Exercise details
In full and unaltered, output the records below.

(Entries taken from a collection)
--- START ---

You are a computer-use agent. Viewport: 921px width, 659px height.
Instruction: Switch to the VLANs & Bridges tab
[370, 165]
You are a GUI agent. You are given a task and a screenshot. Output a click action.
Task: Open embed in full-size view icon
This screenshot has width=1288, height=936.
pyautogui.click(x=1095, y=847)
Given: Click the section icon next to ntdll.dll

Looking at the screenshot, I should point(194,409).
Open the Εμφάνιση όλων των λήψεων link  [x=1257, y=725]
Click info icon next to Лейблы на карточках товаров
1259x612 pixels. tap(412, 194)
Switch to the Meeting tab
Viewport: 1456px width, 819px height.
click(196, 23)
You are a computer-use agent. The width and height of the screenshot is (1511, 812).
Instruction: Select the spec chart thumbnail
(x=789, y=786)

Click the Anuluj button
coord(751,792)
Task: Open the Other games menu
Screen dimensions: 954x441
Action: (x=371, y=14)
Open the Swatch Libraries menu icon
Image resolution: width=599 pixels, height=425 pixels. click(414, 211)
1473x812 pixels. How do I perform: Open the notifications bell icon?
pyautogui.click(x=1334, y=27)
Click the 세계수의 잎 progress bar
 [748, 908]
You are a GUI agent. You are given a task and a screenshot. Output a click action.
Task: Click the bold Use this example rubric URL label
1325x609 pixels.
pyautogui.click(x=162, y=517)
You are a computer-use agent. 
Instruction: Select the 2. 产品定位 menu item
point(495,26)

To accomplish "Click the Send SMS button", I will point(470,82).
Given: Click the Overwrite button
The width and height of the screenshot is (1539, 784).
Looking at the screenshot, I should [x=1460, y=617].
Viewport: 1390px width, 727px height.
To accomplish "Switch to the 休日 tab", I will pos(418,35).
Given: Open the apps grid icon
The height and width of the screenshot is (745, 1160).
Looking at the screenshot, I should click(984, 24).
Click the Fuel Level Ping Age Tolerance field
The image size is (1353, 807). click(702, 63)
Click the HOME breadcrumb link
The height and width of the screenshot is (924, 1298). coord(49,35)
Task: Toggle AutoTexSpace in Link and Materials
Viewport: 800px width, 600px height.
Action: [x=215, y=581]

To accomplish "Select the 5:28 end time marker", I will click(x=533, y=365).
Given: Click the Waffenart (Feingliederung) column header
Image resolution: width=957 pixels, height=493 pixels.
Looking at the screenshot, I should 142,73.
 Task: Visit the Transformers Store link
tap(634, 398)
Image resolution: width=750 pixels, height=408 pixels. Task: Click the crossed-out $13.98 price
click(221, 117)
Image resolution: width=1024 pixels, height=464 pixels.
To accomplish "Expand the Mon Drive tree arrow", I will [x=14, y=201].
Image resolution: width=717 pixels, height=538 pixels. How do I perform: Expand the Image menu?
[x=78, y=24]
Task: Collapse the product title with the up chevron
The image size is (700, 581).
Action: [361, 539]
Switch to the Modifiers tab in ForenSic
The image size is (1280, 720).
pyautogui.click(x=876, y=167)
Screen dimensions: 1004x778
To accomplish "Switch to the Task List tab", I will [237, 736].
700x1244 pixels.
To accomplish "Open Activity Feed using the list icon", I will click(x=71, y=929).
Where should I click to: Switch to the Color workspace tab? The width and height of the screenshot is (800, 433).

--- END ---

Exercise response
You are a computer-use agent. Viewport: 921px width, 659px height.
Instruction: Switch to the VLANs & Bridges tab
[370, 165]
You are a GUI agent. You are given a task and a screenshot. Output a click action.
Task: Open embed in full-size view icon
This screenshot has width=1288, height=936.
pyautogui.click(x=1095, y=847)
Given: Click the section icon next to ntdll.dll

Looking at the screenshot, I should point(194,409).
Open the Εμφάνιση όλων των λήψεων link  [x=1257, y=725]
Click info icon next to Лейблы на карточках товаров
1259x612 pixels. tap(412, 194)
Switch to the Meeting tab
Viewport: 1456px width, 819px height.
click(196, 23)
You are a computer-use agent. The width and height of the screenshot is (1511, 812).
Instruction: Select the spec chart thumbnail
(x=789, y=786)

Click the Anuluj button
coord(751,792)
Task: Open the Other games menu
Screen dimensions: 954x441
Action: (x=371, y=14)
Open the Swatch Libraries menu icon
Image resolution: width=599 pixels, height=425 pixels. click(414, 211)
1473x812 pixels. How do I perform: Open the notifications bell icon?
pyautogui.click(x=1334, y=27)
Click the 세계수의 잎 progress bar
 [748, 908]
You are a GUI agent. You are given a task and a screenshot. Output a click action.
Task: Click the bold Use this example rubric URL label
1325x609 pixels.
pyautogui.click(x=162, y=517)
You are a computer-use agent. 
Instruction: Select the 2. 产品定位 menu item
point(495,26)

To accomplish "Click the Send SMS button", I will point(470,82).
Given: Click the Overwrite button
The width and height of the screenshot is (1539, 784).
Looking at the screenshot, I should [x=1460, y=617].
Viewport: 1390px width, 727px height.
To accomplish "Switch to the 休日 tab", I will pos(418,35).
Given: Open the apps grid icon
The height and width of the screenshot is (745, 1160).
Looking at the screenshot, I should click(984, 24).
Click the Fuel Level Ping Age Tolerance field
The image size is (1353, 807). click(702, 63)
Click the HOME breadcrumb link
The height and width of the screenshot is (924, 1298). coord(49,35)
Task: Toggle AutoTexSpace in Link and Materials
Viewport: 800px width, 600px height.
Action: [x=215, y=581]

To accomplish "Select the 5:28 end time marker", I will click(x=533, y=365).
Given: Click the Waffenart (Feingliederung) column header
Image resolution: width=957 pixels, height=493 pixels.
Looking at the screenshot, I should 142,73.
 Task: Visit the Transformers Store link
tap(634, 398)
Image resolution: width=750 pixels, height=408 pixels. Task: Click the crossed-out $13.98 price
click(221, 117)
Image resolution: width=1024 pixels, height=464 pixels.
To accomplish "Expand the Mon Drive tree arrow", I will [x=14, y=201].
Image resolution: width=717 pixels, height=538 pixels. How do I perform: Expand the Image menu?
[x=78, y=24]
Task: Collapse the product title with the up chevron
The image size is (700, 581).
Action: [361, 539]
Switch to the Modifiers tab in ForenSic
The image size is (1280, 720).
pyautogui.click(x=876, y=167)
Screen dimensions: 1004x778
To accomplish "Switch to the Task List tab", I will [237, 736].
700x1244 pixels.
To accomplish "Open Activity Feed using the list icon", I will click(x=71, y=929).
Where should I click to: Switch to the Color workspace tab? The width and height of the screenshot is (800, 433).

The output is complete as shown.